### Exercise goal
Pictures aside, the output must consist of the lines from the one containing "This screenshot has height=561, width=998." through the end of the data, reproduced exactly.

### Stored records

»»

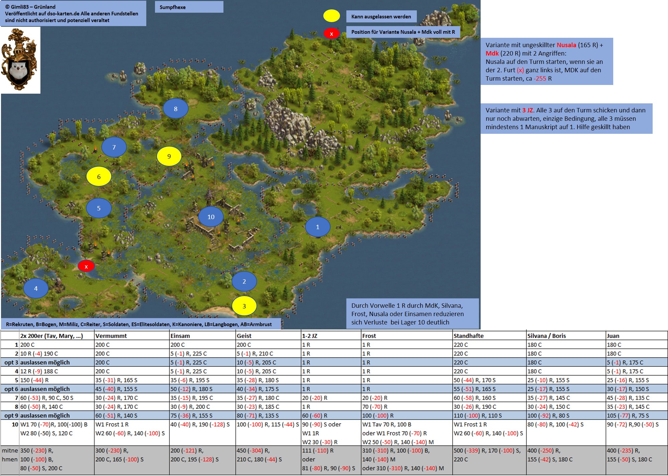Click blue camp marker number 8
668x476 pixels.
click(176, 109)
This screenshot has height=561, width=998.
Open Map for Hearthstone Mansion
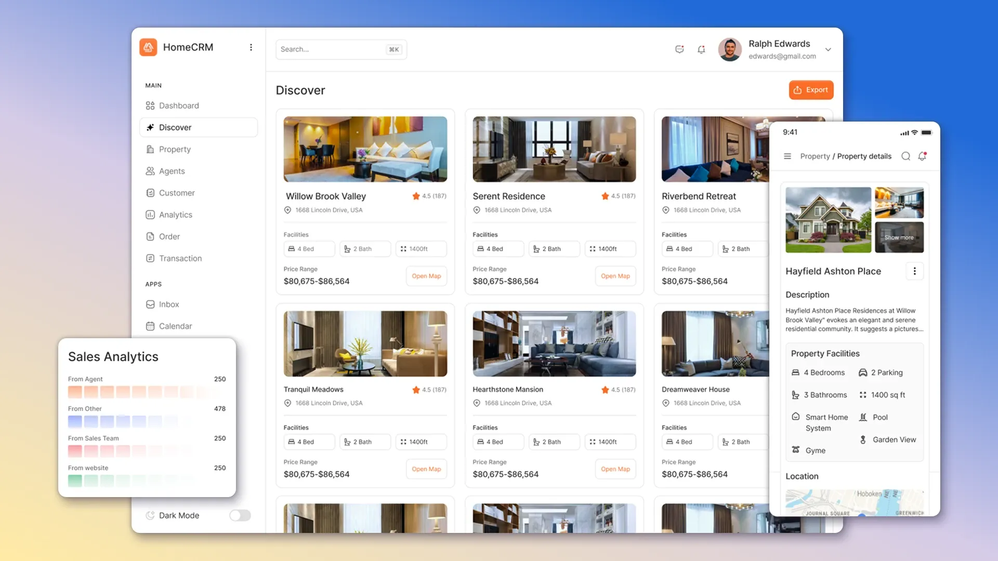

««

### Your response
This screenshot has height=561, width=998.
Open Map for Hearthstone Mansion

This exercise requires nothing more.